Correction- under 6, not 7 that gets $3500. Some Republicans might support making this permanent. Romney proposed an even more generous cash benefits ($4200 for 0-5, $3000 for 6-17) earlier this year. Upward mobility, reduced crimes and better health (lower health care cost) are feature of UBI-like programs and those are additional benefits here. @ThatBoyNick on your "rapidly shrinking population" topic, an issue for industrialized countries... most of them already have a family allowance and there is some increase in birth rate due to the allowance. The contribution of increases in family benefits to Australia’s early 21st-century fertility increase: An empirical analysis (Volume 25 - Article 6 | Pages 215–244) (demographic-research.org) https://www.brookings.edu/blog/up-f...-poverty-now-and-boost-social-mobility-later/ Romney to propose annual cash benefit of $3,000 per child (yahoo.com)
Right, it wouldn't be, and like you said it already isn't, not only in it already being means-tested but also in being limited to a specific group in our population. When I look at this I don't see it as UBI as much as a more direct tool to use in an attempt to drastically lower child poverty in America.
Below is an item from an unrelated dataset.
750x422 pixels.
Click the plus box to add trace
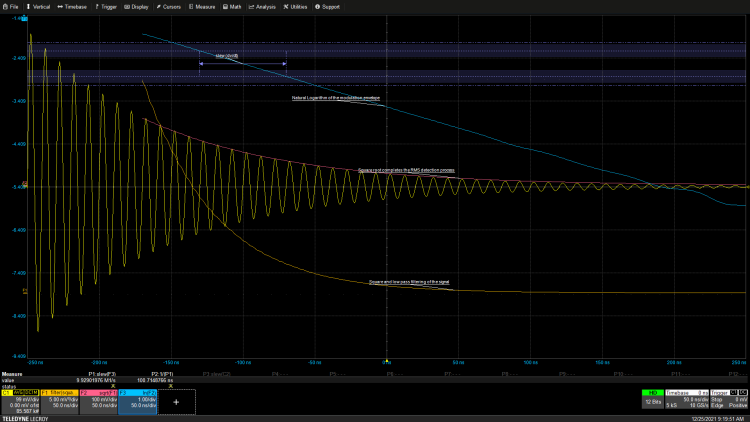[x=177, y=401]
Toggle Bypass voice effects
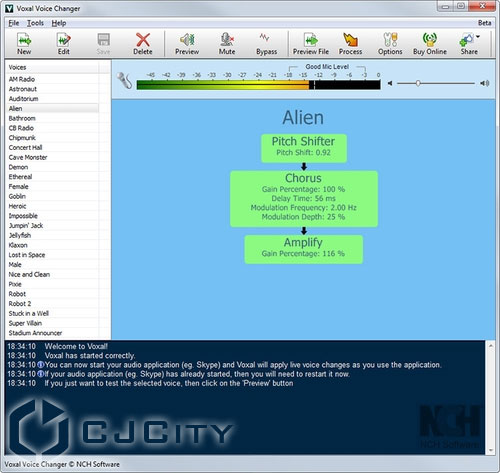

I'm open but unsure of an actual UBI, I do think something, whether it be UBI, or instead social programs, need to be an effective bridge to transfer of wealth to lower / middle income families, we clearly just can't continue to let tech advances in efficiency/production wipe out jobs, with all the wealth accumulating to a fraction of a percent of our country. To be clear, I'm pro-tech advancement, I'm pro efficiency obviously, and if that means jobs disappear then so be it, what needs to change is the distribution of the benefits of this production, unless we want to live in a world controlled by a handful of people ''cuz they deserve it". That being said, we haven't seen it implemented countrywide yet anywhere. That doesn't mean that it's not the answer and won't work, but I'd rather see it work in a smaller country before advocating for it here. What we have seen work is extensive, high-quality social programs. What I really hope we do, is take a look at what Finland and Denmark are doing to have a child poverty rate that is a whopping 1/5th (Jesus F'n Christ) of what ours is. https://www.sgi-network.org/2017/Finland/Social_Policies Finlands child allowance - https://www.kela.fi/web/en/child-benefit-amount-and-payment It increases for each kid you have, starting a 95 euros per month, to 183, with an additional 63 euros per month for single parents. Not as generous as the 3000/3600, but they have much better social programs, to begin with.